I am an avid DDO player, but I have been intrigued by Neverwinter's impending release. The videos I have seen of gameplay look pretty cool. I really loved the Neverwinter Nights and Baldur's Gate games. And although I never really liked 4th edition, I always thought its mechanics would work well if ported over to an MMO. I like the D&D lore in DDO, especially now that they added the Forgotten Realms. And I think the gameplay in DDO is exceptional, but it is an old game (released in 2006), and people are starting to get tired of it. But I wouldn't want to give up DDO unless there were an exceptional D&D-based alternative or DDO just became flat-out unplayable.
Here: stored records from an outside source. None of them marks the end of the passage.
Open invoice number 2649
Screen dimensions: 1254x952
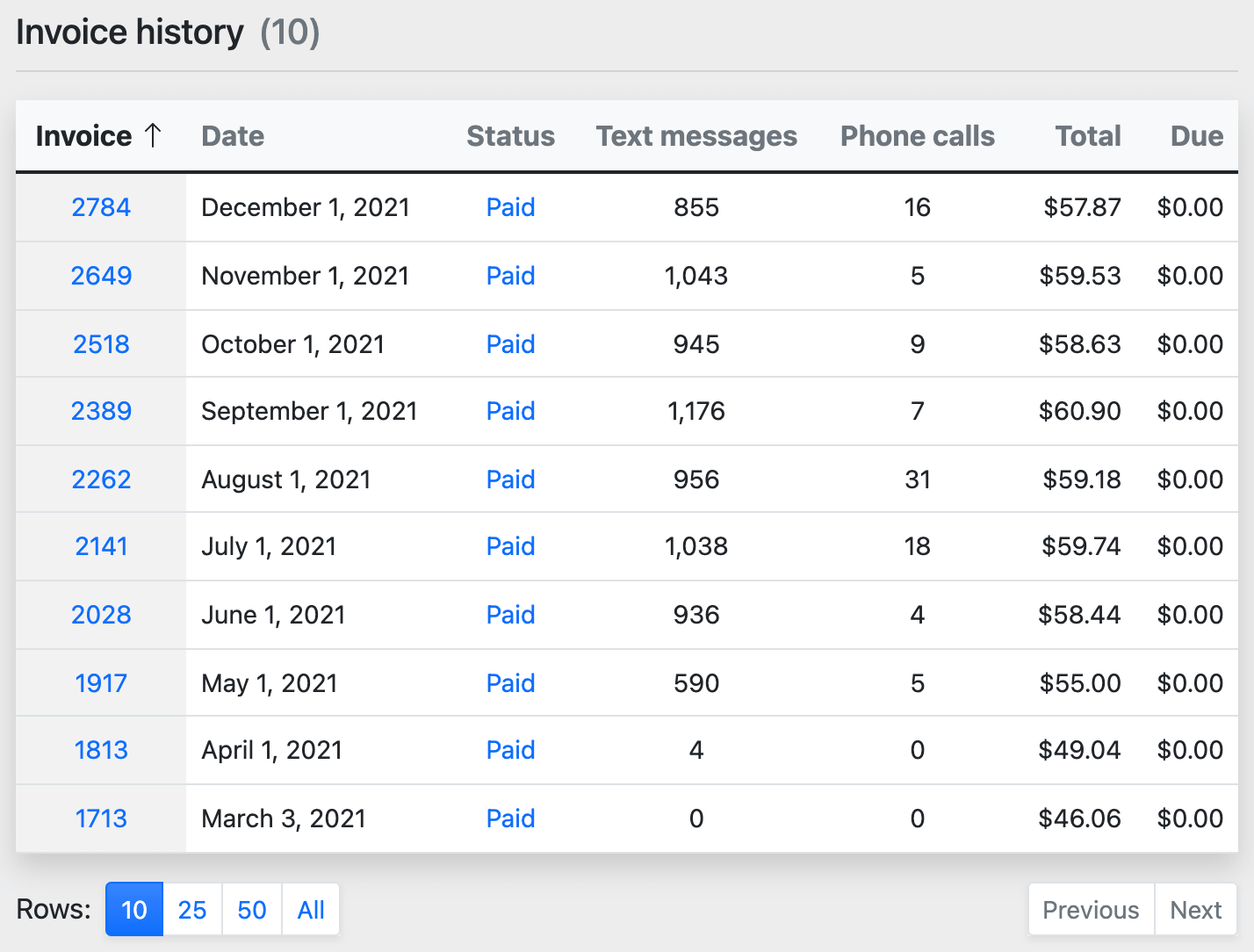(x=101, y=276)
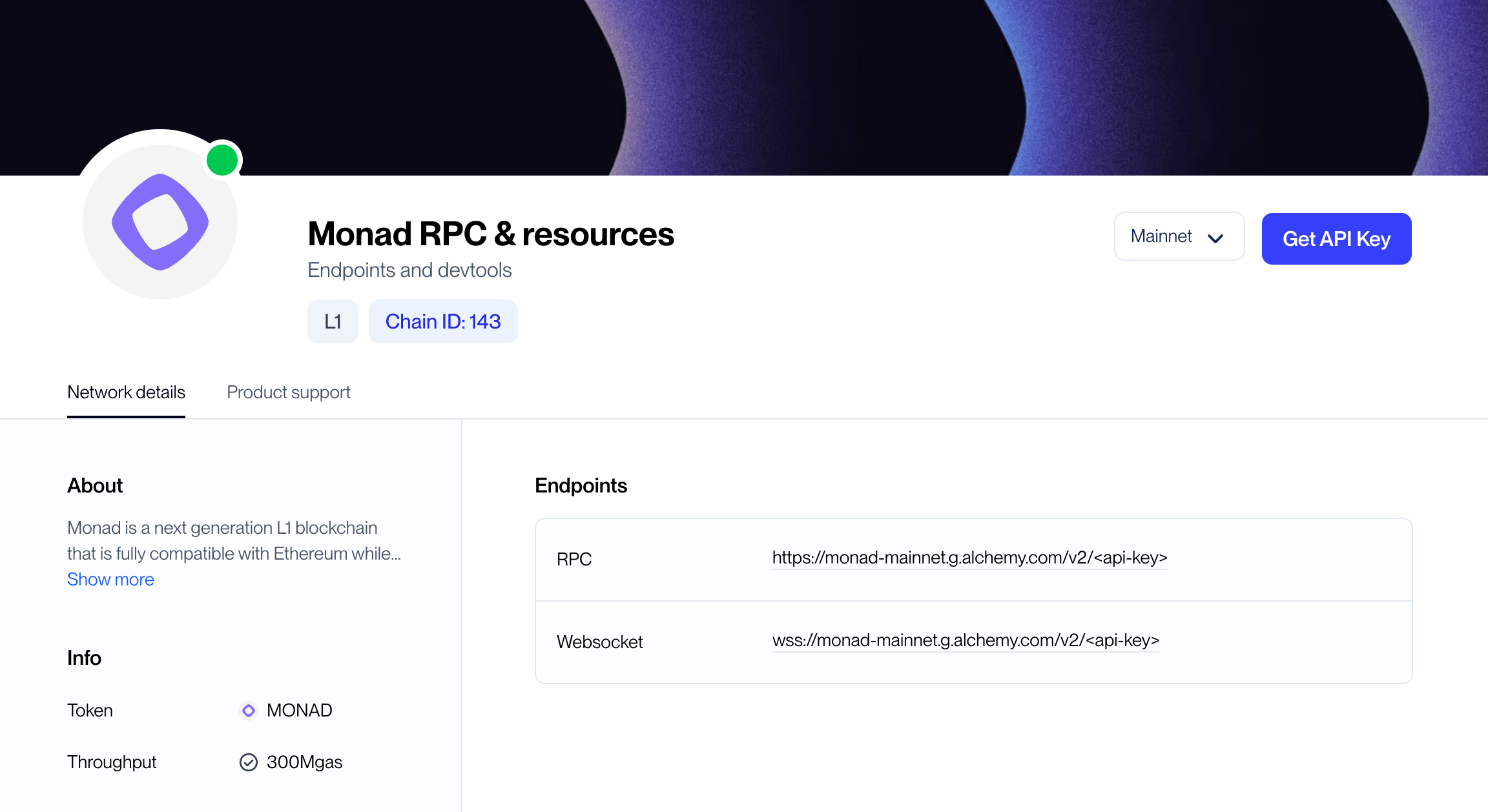Click the green online status dot
The width and height of the screenshot is (1488, 812).
[222, 159]
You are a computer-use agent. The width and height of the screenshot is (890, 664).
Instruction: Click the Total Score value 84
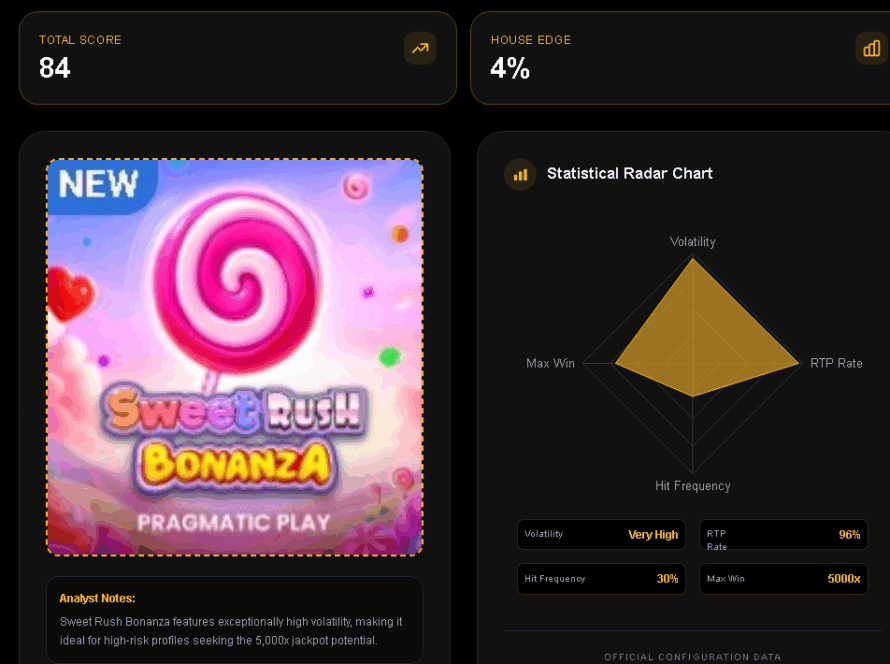click(x=55, y=68)
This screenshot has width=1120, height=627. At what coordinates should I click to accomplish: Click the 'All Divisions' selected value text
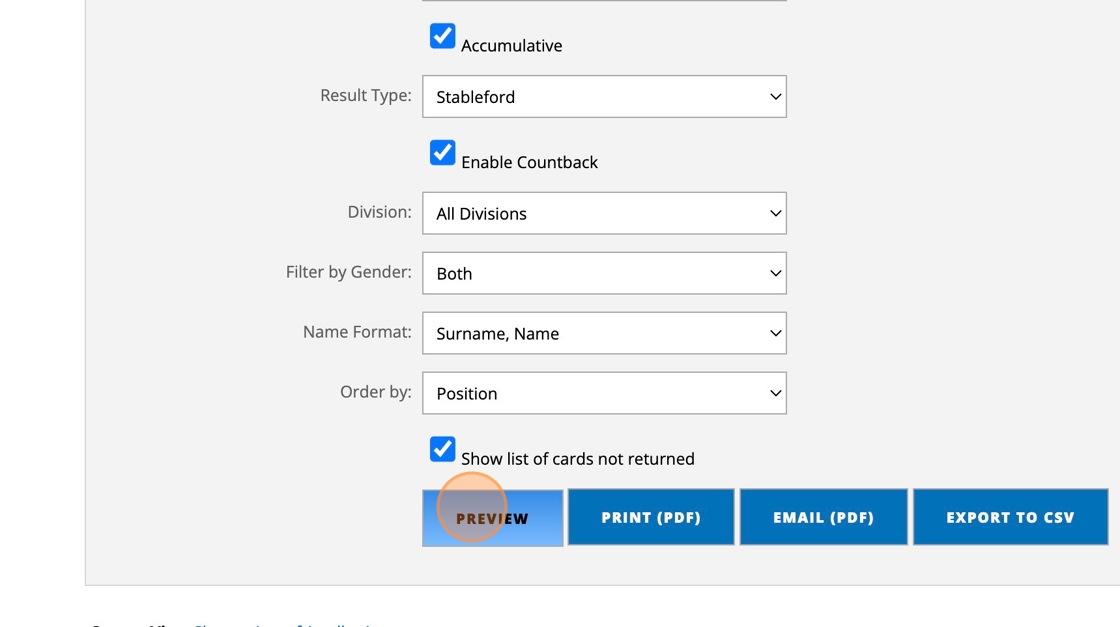click(x=481, y=214)
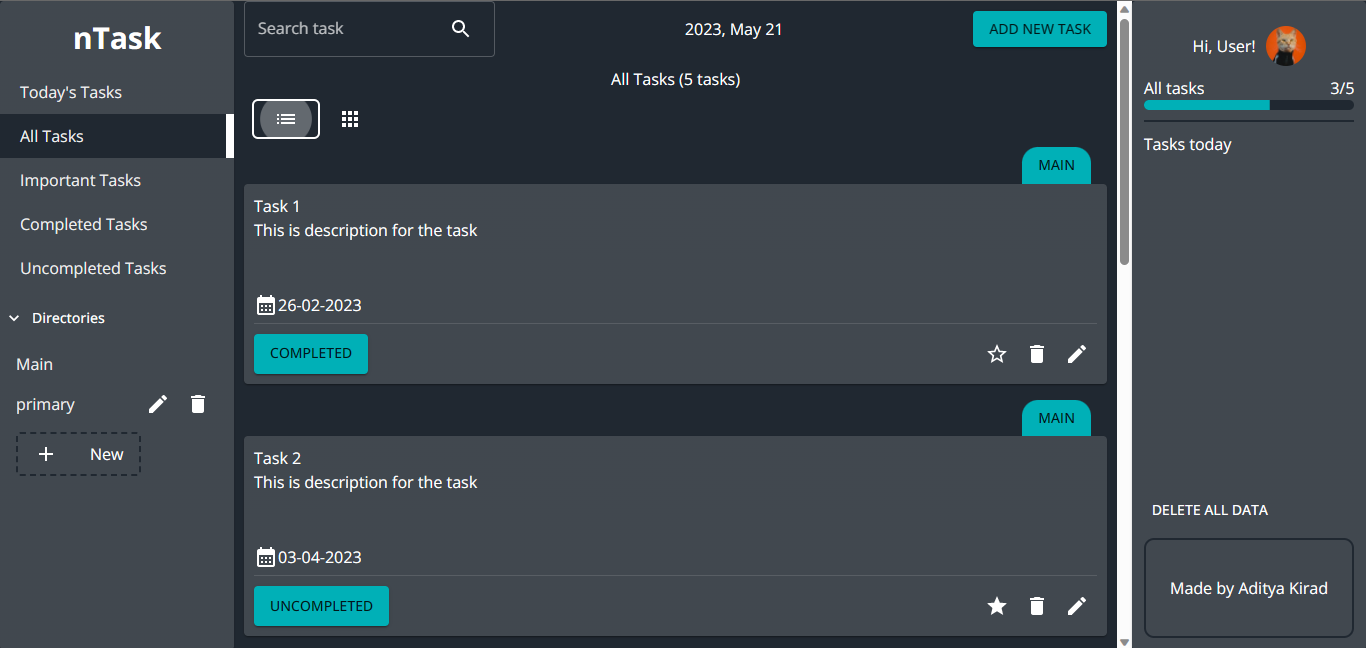Click the All tasks progress bar
The height and width of the screenshot is (648, 1366).
1248,105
Has anyone beta tested Neverwinter and could you compare it to DDO?


----------



## Morrus (Oct 15, 2012)

I have not, but I'm very interested in that Foundry thing - the best thing about Neverwinter Nights was creating your own locations and adventures.


----------



## trancejeremy (Oct 15, 2012)

I've found there to be a certainly similarity in Cryptic's MMORPGs. While Neverwinter could very well be a good game, I expect it to be more of the same from them (not that it's a bad thing, I really liked CoH and have played a lot of STO. Champions is pretty terrible, though).


----------



## sabrinathecat (Oct 16, 2012)

I got bored with DDO very quickly.
Play a mission.
Play it again.
Play it again.
Play it one more time.
Seriously? Play the same mission 4 times? Sure each time it was more difficult, but seriously? That was the design you guys came up with?
And, like most MMORPGs, everyone goes through the same adventures, so there isn't much point in playing different classes/races.
I'll stick to tabletop RPGs. With books, dice, and paper.


----------



## Scrivener of Doom (Oct 16, 2012)

I was really interested in _Neverwinter_ - and we're currently playing my favourite campaign in 30+ years in the tabletop version  - until it became a MMO. I really wanted something I didn't need to play with others on the internet.

Fortunately, the updated version of Baldur's Gate will be here soon.


----------



## Zaukrie (Oct 16, 2012)

Agreed, I want to play games on my own if possible, not an MMO.


----------